With self-designed chips based on accumulated experience on iPhone and iPad, Apple has everything ready to replace Intel processors in the next generation of Mac computers in 2021
Apple is all set to start using its own chips in its line of personal computers , replacing current Intel microprocessors , according to a report released by Bloomberg , which cites people involved in this move. The announcement of the change is scheduled for the company’s global developer conference , which will take place online on June 22.
In the last year, several reports pointed to Apple’s internal work for having its own chip with ARM design for its computers, a measure that it managed to implement in its line of mobile devices (from the iPhone 4). The project, known internally under the code name Kalamata, will be based on the same technology used by the ARM processors present in its iPhone phone and iPad tablets, and would be available in 2021.
Many years ago, Apple used the PowerPC processors developed by Motorola for its computers . In 2005 Steve Jobs announced the adoption of Intel chips , which have remained in effect to date in its line of desktop and laptop computers.
The x86 platform was for decades the dominant model in the chips of personal computers , with Intel and AMD as the protagonists of the segment. However, in recent years Microsoft began developing a tailored version of Windows for processors with ARM architecture , the design exclusively for use on phones and tablets. In this context, companies like Qualcomm began to develop Snapdragon chips for notebooks , with the aim of integrating the most distinctive features of smartphones, such as low power consumption and permanent connectivity.

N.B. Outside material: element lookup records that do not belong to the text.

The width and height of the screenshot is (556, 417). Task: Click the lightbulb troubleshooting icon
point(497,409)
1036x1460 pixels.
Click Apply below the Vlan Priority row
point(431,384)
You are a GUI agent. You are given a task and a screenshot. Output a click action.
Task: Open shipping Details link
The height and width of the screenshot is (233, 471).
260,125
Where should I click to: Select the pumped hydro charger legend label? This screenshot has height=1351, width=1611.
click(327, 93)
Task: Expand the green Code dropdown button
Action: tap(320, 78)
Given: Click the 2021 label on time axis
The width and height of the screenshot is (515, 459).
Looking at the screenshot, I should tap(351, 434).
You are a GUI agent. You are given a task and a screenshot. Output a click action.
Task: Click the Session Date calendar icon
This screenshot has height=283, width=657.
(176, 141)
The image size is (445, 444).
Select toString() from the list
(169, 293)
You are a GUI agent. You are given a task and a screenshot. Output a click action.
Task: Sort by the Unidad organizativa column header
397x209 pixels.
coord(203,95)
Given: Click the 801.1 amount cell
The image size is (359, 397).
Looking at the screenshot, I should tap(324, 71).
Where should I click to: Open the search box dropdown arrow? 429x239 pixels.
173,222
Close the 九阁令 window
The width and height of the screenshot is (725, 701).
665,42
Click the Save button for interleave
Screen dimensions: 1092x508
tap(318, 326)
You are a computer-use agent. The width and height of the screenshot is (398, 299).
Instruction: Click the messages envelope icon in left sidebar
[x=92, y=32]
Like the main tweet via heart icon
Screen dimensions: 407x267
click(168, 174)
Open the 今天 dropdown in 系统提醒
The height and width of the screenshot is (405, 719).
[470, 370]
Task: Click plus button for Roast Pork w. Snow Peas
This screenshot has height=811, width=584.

In this way, Apple aims to integrate all the accumulated knowledge of recent years with its chip for iPhone and iPad for the next generation of Mac computers, although the company will continue to use macOS for its computers, while iOS will continue to be the system exclusive operation of the iPhone and iPad. With this decision, the firm led by Tim Cook will no longer depend on Intel processors, based on the architecture known as x86, to adopt the ARM signature technology present in its mobile devices.